Please rewrite all the records below with every "coordinates" changed to "position" and everything else unchanged. Leave the pictures out of your answer.
....
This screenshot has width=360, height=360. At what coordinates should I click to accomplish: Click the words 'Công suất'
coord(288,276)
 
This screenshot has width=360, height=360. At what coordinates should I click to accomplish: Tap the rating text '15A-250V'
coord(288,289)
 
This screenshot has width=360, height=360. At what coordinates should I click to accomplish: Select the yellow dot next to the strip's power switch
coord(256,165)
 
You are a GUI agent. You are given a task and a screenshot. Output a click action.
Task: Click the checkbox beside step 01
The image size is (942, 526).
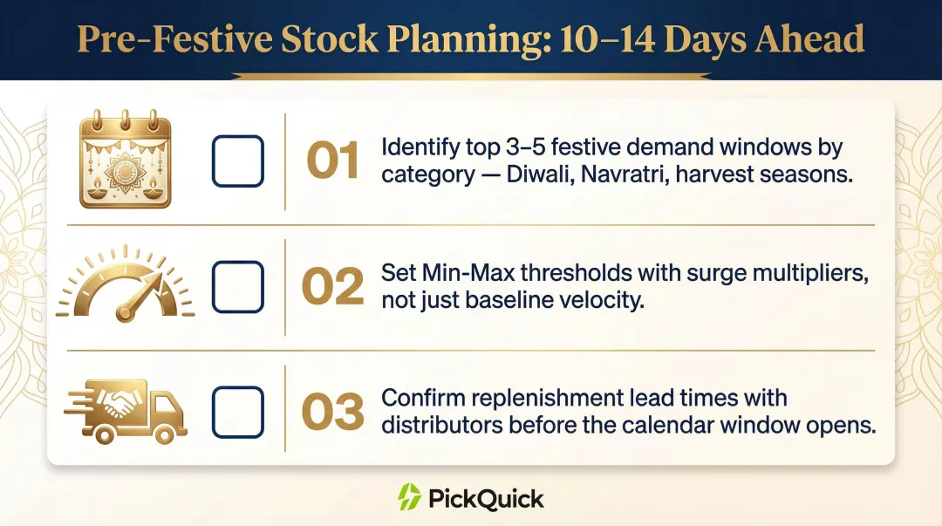pyautogui.click(x=237, y=161)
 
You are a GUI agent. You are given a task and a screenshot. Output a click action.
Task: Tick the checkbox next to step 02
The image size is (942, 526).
pyautogui.click(x=237, y=287)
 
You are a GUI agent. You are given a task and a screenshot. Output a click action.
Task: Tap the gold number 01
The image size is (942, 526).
pyautogui.click(x=332, y=161)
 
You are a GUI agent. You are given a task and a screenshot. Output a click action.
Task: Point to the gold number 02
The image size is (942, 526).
pyautogui.click(x=332, y=287)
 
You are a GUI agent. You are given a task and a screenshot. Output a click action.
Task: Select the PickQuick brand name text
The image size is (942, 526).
pyautogui.click(x=486, y=499)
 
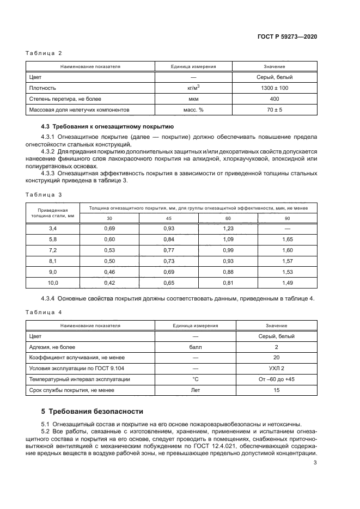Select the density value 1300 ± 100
tap(274, 88)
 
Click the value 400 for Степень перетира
tap(274, 99)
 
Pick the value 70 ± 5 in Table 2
tap(274, 109)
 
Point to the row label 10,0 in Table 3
tap(52, 283)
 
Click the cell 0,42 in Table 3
tap(109, 283)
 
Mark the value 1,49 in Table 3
tap(288, 283)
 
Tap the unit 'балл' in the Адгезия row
tap(195, 347)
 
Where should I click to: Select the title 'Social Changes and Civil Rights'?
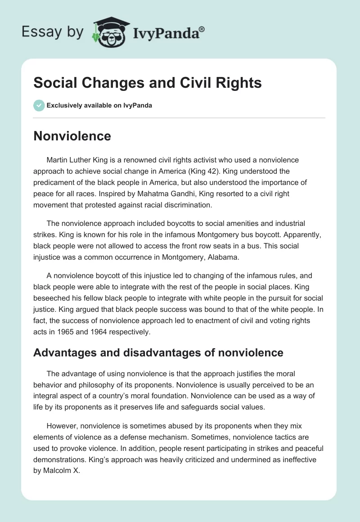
....
* [REPLY TO THE EXERCISE]:
This screenshot has width=360, height=360. At what position should I click to accomplish: Click the words 'Công suất'
coord(288,276)
 
This screenshot has width=360, height=360. At what position should I click to accomplish: Tap the rating text '15A-250V'
coord(288,289)
 
This screenshot has width=360, height=360. At what position should I click to accomplish: Select the yellow dot next to the strip's power switch
coord(256,165)
 
You are a GUI agent. You are given a task and a screenshot. Output a click action.
Task: Click the checkbox beside step 01
The image size is (942, 526).
pyautogui.click(x=237, y=161)
 
You are a GUI agent. You are given a task and a screenshot. Output a click action.
Task: Tick the checkbox next to step 02
The image size is (942, 526).
pyautogui.click(x=237, y=287)
 
You are a GUI agent. You are given a task and a screenshot. Output a click action.
Task: Tap the gold number 01
The image size is (942, 526).
pyautogui.click(x=332, y=161)
 
You are a GUI agent. You are given a task and a screenshot. Output a click action.
Task: Point to the gold number 02
The image size is (942, 526).
pyautogui.click(x=332, y=287)
 
You are a GUI agent. You are given a task and a screenshot. Output a click action.
Task: Select the PickQuick brand name text
The image size is (942, 526).
pyautogui.click(x=486, y=499)
 
Select the density value 1300 ± 100
tap(274, 88)
 
Click the value 400 for Степень перетира
tap(274, 99)
 
Pick the value 70 ± 5 in Table 2
tap(274, 109)
 
Point to the row label 10,0 in Table 3
tap(52, 283)
 
Click the cell 0,42 in Table 3
tap(109, 283)
 
Mark the value 1,49 in Table 3
tap(288, 283)
 
Tap the unit 'балл' in the Адгезия row
tap(195, 347)
 
Where should I click to: Select the title 'Social Changes and Civil Rights'?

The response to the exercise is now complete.